Posted: Fri Oct 02, 2009 12:09 pm
by bungfritz
Hey guys, thanks for all your responses. After a bit of trouble, I managed to get the lights installed and working aok. They definitely look a milllion times better than the old lights and I think they match the design of the car more.
Anyway thanks again for the help
Posted: Mon Oct 26, 2009 8:55 am
by altered_reality
does anyone have instructions on the installation of the resistors, where exactly the wire/silver bits go?
Posted: Mon Oct 26, 2009 8:59 am
by tadz0rz
ofey wrote:Load ResistorsNow when you put on your LED tail lamps, some of you may encounter a problem that your cruise control will not engage and the warning: asking you to bring your car in for servicing.
This is NOT consistent in all trims. My Olympic Edition requires these load resistors whilst my brother's VRX and cjsig's ES both do not need them.
This is due to the fact that LEDs have very low resistances, your ECU thinks the globes in your car have blown. To fix this problem, I have included a pair of wirewound 180 ohm 5W resistors in your box. This will simulate the globes to the ECU.
Place them in between the red and black wires on the corner tail lamp units as shown:
You could use a pair of pliers to pull out the red and black wires and inserting them back with the resistor across them. This should then allow them to sit tightly within the case.

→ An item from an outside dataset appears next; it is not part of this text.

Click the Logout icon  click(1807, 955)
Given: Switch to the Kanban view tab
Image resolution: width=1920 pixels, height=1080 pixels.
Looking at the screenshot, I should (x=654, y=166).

Take care with this step and place them tightly as you will have to screw the socket back into the housing of the lamp and if unsecure, the resistor may come lose.There should be no problems with the resistor over heating as I've hooked it up directly to a 12V supply for over 1hr and it's merely warm to the touch. Let alone the fact that there will only be a load across it when you depress your brakes.
Let me know if you have further problems.
Posted: Mon Oct 26, 2009 7:41 pm
by tryg
has everybody used the resistors? Has anyone had any problems by not using them?
Posted: Mon Oct 26, 2009 8:03 pm
by asHxP
Yep, got warning signals and cruise control didnt work, a lot of us had that experience i think. It was fixed after application of the resistors
Posted: Mon Oct 26, 2009 8:05 pm
by tryg
ashpx, yours is a VRX correct? Anyone with an ES have the same problem? Just checking...
Posted: Mon Oct 26, 2009 8:37 pm
by blanka
i have es i had the problem gone as soon as i put in resistors
Posted: Mon Oct 26, 2009 11:18 pm
by exaltd
This has something probably to do with the load being drawn from VRX compared to ES. ES in stock form doesn't draw as much power imo, and so we don't need it. But once you start modding your car's electrical bits, i.e. stereo etc. - you will, as it is drawing more power
So it's safe to say if you are going to mod your car electrically, just put it in so it will save you the trouble later. I have in my ES, and haven't faced any troubles, even though I haven't modded the electrics yet. It's just a prevention measure for me
-EXALTD-
Posted: Tue Oct 27, 2009 2:22 am
by Speedie
I didn't try mine without them on I just installed the resistor, no need to put them on then take them off again
Posted: Tue Oct 27, 2009 7:20 am
by bungfritz
I'm with speedie on this one, just inzstall them in at the start toavoid any problems which may occur later on.
When I first installed my lights, I didn't put in the resistors, and after starting the car, I thought it was ok since no cel's popped up. However I found with my car, the cel would pop up usually half an hour after I first started driving.